|
UPDATE: As of SDK 3.0, this problem has disappeared. However, I have left the following article for those still wishing to work in the older SDKs.
I'm a bit of a newb to iPhone development and Cocoa-based development in general. However, I've been getting my hands dirty on a project I'm working on with some friends, and I found myself wanting to subclass a UIViewController in order to push it onto a UINavigationController. Needless to say, I ran into a few snags along the way and thought I would share some tips that may save you a few hours of frustration.

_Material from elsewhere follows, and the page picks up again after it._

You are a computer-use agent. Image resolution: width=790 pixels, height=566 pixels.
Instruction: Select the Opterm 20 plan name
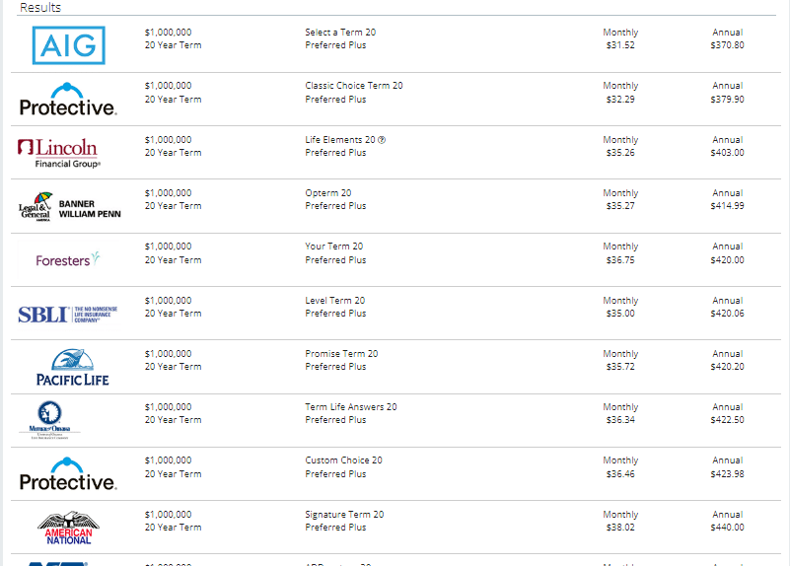(328, 193)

Basically, when you subclass UIViewController and push that onto a UINavigationController, UINavigationController doesn't do the proper calls to ensure your custom UIViewController instantiates its view property. Interestingly enough, UIViewController subclasses do not do this by default either. Because of this, if you don't instantiate it yourself in initWithNibName:bundle: or just before you push your view controller on the navigation controller's view controller stack, you will get a null pointer exception. The following code demonstrates what to do in your view controller to ensure it instantiates your UIView:
- (id)initWithNibName:(NSString *)nibNameOrNil bundle:(NSBundle *)nibBundleOrNil {
if (self = [super initWithNibName:nibNameOrNil bundle:nibBundleOrNil]) {
[self view];
}
return self;
}
- (void)viewDidLoad {
self.title = @"OtherView";
}
Simply by referencing the view property of your custom view controller, the base UIViewController will instantiate the UIView and call the appropriate view.*Load events. alternatively, you could call loadView yourself, but it will not call the view.*Load events.